2017 The Christina Fleischmann Award to Young Women Investigators
Susan Carpenter, Department of Molecular, Cell and Developmental Biology, University of California Santa Cruz., Santa Cruz, United States
Dr. Susan Carpenter received her Ph.D. from Trinity College Dublin, Ireland for her work on the identification of a novel protein named TRIL and its role as a co-receptor in Toll like receptor signaling. Dr. Carpenter obtained a prestigious Health research board/Marie Curie fellowship to carry out her postdoctoral work in the laboratory of Dr. Kate Fitzgerald at UMASS Medical School where she began to investigate the role of long noncoding RNAs (lncRNAs) within the innate immune system. Her published work (Science, 2013) provided the first evidence that a lncRNA (lincRNA-Cox2) could function to control innate immune genes. She completed her postdoctoral work at the laboratory of Dr. Michael McManus at the University of California, San Francisco where she worked on developing high throughput genomic approaches to study lncRNAs important for human innate immune signaling in host defense. Dr. Carpenter started her independent research group at the University of California, Santa Cruz in 2015 where they focus on the identification of novel genes involved in regulating the inducible inflammatory response. This is achieved through the use of high throughput Cas9 screening techniques in addition to more focused approaches generating animal models to study specific lncRNA genes and their roles in host defense against infection and inflammatory diseases. Her work has been supported by the Arthritis National Research Foundation where she was named the Sontag Foundation Fellow in 2014 and the James Klinenberg Scholar in 2016. The long-term goals of the Carpenter Lab are to provide critical and novel insights into how immune cells develop and respond during infection with the aim to identifying novel drug targets leading to improved therapeutics for infectious and inflammatory diseases.
Abstract from Cytokines 2017 in Kanazawa, Japan:
Macrophages are critical effector cells of the innate immune system essential for controlling infection and maintaining tissue homeostasis.
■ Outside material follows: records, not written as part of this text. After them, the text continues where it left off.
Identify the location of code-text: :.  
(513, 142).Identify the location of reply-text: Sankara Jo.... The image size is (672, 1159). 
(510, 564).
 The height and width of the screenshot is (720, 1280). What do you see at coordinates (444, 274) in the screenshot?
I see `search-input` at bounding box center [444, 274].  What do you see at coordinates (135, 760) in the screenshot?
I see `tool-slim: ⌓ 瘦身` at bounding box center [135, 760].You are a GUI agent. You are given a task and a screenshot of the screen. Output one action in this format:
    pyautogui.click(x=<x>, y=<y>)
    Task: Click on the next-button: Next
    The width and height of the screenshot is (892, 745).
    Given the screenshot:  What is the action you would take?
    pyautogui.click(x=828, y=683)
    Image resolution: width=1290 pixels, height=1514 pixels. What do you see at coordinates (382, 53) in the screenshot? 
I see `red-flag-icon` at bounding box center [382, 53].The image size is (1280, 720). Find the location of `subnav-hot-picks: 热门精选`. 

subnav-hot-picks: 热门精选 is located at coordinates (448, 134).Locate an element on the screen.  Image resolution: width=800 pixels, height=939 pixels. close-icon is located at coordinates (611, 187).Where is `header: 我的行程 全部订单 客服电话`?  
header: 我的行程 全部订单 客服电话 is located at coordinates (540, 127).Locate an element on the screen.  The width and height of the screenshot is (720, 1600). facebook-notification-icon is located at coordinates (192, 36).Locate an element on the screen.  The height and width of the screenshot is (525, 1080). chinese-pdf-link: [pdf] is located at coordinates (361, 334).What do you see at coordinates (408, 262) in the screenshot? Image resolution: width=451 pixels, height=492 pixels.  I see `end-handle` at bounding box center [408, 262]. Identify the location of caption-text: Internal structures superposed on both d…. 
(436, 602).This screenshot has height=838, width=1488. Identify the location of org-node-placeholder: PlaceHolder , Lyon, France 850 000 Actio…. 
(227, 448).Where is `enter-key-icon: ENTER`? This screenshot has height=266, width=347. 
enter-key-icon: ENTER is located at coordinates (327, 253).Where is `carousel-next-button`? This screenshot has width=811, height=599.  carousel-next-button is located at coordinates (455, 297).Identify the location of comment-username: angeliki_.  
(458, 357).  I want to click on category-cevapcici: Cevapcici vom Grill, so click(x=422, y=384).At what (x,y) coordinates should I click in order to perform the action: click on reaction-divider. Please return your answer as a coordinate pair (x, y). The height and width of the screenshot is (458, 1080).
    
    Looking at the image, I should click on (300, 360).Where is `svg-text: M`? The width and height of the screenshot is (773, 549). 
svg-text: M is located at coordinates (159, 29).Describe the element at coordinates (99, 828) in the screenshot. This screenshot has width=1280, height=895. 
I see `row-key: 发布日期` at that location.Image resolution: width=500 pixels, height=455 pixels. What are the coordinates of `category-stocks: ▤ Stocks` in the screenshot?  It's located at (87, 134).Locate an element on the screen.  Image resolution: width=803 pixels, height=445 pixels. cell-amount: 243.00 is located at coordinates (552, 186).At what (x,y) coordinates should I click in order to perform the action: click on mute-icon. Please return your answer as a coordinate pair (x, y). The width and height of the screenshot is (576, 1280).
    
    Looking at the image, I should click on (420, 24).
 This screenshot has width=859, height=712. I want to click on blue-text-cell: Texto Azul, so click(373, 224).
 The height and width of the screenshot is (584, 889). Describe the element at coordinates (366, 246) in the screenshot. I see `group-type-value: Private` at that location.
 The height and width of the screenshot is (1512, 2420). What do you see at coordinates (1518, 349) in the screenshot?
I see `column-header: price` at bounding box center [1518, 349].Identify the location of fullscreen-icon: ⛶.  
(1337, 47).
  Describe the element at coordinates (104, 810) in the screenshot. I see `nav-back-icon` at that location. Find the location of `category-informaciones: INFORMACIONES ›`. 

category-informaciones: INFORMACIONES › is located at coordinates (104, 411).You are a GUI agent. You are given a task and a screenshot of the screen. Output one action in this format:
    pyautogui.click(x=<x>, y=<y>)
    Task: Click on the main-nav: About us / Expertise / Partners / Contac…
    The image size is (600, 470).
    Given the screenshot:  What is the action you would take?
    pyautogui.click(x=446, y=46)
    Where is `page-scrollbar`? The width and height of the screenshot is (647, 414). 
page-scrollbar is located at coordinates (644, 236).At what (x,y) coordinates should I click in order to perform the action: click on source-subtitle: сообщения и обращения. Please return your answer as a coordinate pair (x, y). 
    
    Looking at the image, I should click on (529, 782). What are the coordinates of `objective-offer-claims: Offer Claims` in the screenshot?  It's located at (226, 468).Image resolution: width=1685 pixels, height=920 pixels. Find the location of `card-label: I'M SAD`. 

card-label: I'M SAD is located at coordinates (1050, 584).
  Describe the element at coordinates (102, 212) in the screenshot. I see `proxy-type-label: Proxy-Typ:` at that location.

At the cellular level, pathogen-response involves recognition by Toll-like receptors (TLRs) and complex intracellular signaling cascades that result in induction of an inflammatory program. Perturbations to these signaling pathways can have devastating consequences, leading to diseases, such as Rheumatoid Arthritis and Cancer. Macrophages arise from monocytes in a differentiation process that is tightly regulated, involving many microRNAs, proteins and stage-specific expression of transcription factors. Long non-coding RNAs (lncRNAs) represent the largest group of RNA produced from the genome and are described as transcripts greater than 200 nucleotides in length that lack protein-coding ability. LncRNAs are rapidly emerging as critical regulators of a broad range of biological processes including genomic imprinting, development, and cancer. We sought to identify novel lncRNAs involved in monocyte to macrophage differentiation. We generated comprehensive RNA-sequencing data sets from primary healthy human monocytes, differentiated macrophages and identified hundreds of lncRNAs differentially expressed during differentiation. We characterized one lncRNA, called GAPLINC, which is dramatically induced over one-thousand-fold transitioning from monocyte to macrophages. GAPLINC is localized to the cytoplasm, but does not associate with polysomes. Interestingly, this lncRNA is rapidly downregulated upon TLR stimulation suggesting a connection to inflammatory pathways. Knocking down GAPLINC in primary human macrophages results in up-regulation of inflammation-related genes, suggesting this lncRNA may negatively regulate inflammatory pathways. Overexpression of GAPLINC suppresses the inflammatory response and promotes proliferation. Here we reveal an intriguing role for a lncRNA in regulating the switch between macrophage differentiation/proliferation and the downstream inflammation pathways.